WHAT IS NEEDED: Print the full listing exactly.

PROVIDED RECORDS:

<<<<

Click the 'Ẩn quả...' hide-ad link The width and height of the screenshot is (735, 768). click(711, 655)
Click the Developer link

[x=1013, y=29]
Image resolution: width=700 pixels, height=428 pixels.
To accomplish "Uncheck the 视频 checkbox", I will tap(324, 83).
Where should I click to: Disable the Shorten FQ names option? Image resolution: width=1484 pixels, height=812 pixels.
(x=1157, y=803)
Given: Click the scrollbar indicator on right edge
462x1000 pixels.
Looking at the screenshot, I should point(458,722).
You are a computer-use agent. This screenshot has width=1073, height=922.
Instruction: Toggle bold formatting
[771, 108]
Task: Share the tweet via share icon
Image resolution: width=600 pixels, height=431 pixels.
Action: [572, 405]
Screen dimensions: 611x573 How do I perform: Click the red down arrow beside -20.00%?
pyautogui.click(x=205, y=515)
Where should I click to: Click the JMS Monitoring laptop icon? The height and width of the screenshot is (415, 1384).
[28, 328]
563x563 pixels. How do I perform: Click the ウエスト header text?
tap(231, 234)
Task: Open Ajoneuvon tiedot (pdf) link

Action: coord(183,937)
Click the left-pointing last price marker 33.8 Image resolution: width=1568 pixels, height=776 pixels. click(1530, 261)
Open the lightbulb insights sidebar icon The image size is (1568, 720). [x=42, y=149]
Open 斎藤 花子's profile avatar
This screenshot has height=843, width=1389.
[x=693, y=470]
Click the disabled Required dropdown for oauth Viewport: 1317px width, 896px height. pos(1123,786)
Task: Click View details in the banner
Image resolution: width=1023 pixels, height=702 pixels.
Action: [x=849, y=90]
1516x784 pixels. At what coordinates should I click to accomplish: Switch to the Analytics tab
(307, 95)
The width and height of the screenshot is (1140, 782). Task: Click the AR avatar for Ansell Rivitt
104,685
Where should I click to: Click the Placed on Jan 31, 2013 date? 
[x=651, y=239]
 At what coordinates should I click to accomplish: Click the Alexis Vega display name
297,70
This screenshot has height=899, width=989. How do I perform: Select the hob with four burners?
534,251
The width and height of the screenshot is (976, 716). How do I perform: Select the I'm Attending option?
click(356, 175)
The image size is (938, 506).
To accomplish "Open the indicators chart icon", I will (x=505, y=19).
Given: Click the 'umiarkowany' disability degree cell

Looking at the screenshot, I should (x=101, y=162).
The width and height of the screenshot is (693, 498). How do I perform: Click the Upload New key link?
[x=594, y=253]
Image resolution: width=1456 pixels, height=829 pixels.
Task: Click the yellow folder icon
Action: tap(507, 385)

>>>>

REPLY TO THE TASK:
Click the 'Ẩn quả...' hide-ad link The width and height of the screenshot is (735, 768). click(711, 655)
Click the Developer link

[x=1013, y=29]
Image resolution: width=700 pixels, height=428 pixels.
To accomplish "Uncheck the 视频 checkbox", I will tap(324, 83).
Where should I click to: Disable the Shorten FQ names option? Image resolution: width=1484 pixels, height=812 pixels.
(x=1157, y=803)
Given: Click the scrollbar indicator on right edge
462x1000 pixels.
Looking at the screenshot, I should point(458,722).
You are a computer-use agent. This screenshot has width=1073, height=922.
Instruction: Toggle bold formatting
[771, 108]
Task: Share the tweet via share icon
Image resolution: width=600 pixels, height=431 pixels.
Action: [572, 405]
Screen dimensions: 611x573 How do I perform: Click the red down arrow beside -20.00%?
pyautogui.click(x=205, y=515)
Where should I click to: Click the JMS Monitoring laptop icon? The height and width of the screenshot is (415, 1384).
[28, 328]
563x563 pixels. How do I perform: Click the ウエスト header text?
tap(231, 234)
Task: Open Ajoneuvon tiedot (pdf) link

Action: coord(183,937)
Click the left-pointing last price marker 33.8 Image resolution: width=1568 pixels, height=776 pixels. click(1530, 261)
Open the lightbulb insights sidebar icon The image size is (1568, 720). [x=42, y=149]
Open 斎藤 花子's profile avatar
This screenshot has height=843, width=1389.
[x=693, y=470]
Click the disabled Required dropdown for oauth Viewport: 1317px width, 896px height. pos(1123,786)
Task: Click View details in the banner
Image resolution: width=1023 pixels, height=702 pixels.
Action: [x=849, y=90]
1516x784 pixels. At what coordinates should I click to accomplish: Switch to the Analytics tab
(307, 95)
The width and height of the screenshot is (1140, 782). Task: Click the AR avatar for Ansell Rivitt
104,685
Where should I click to: Click the Placed on Jan 31, 2013 date? 
[x=651, y=239]
 At what coordinates should I click to accomplish: Click the Alexis Vega display name
297,70
This screenshot has height=899, width=989. How do I perform: Select the hob with four burners?
534,251
The width and height of the screenshot is (976, 716). How do I perform: Select the I'm Attending option?
click(356, 175)
The image size is (938, 506).
To accomplish "Open the indicators chart icon", I will (x=505, y=19).
Given: Click the 'umiarkowany' disability degree cell

Looking at the screenshot, I should (x=101, y=162).
The width and height of the screenshot is (693, 498). How do I perform: Click the Upload New key link?
[x=594, y=253]
Image resolution: width=1456 pixels, height=829 pixels.
Task: Click the yellow folder icon
Action: tap(507, 385)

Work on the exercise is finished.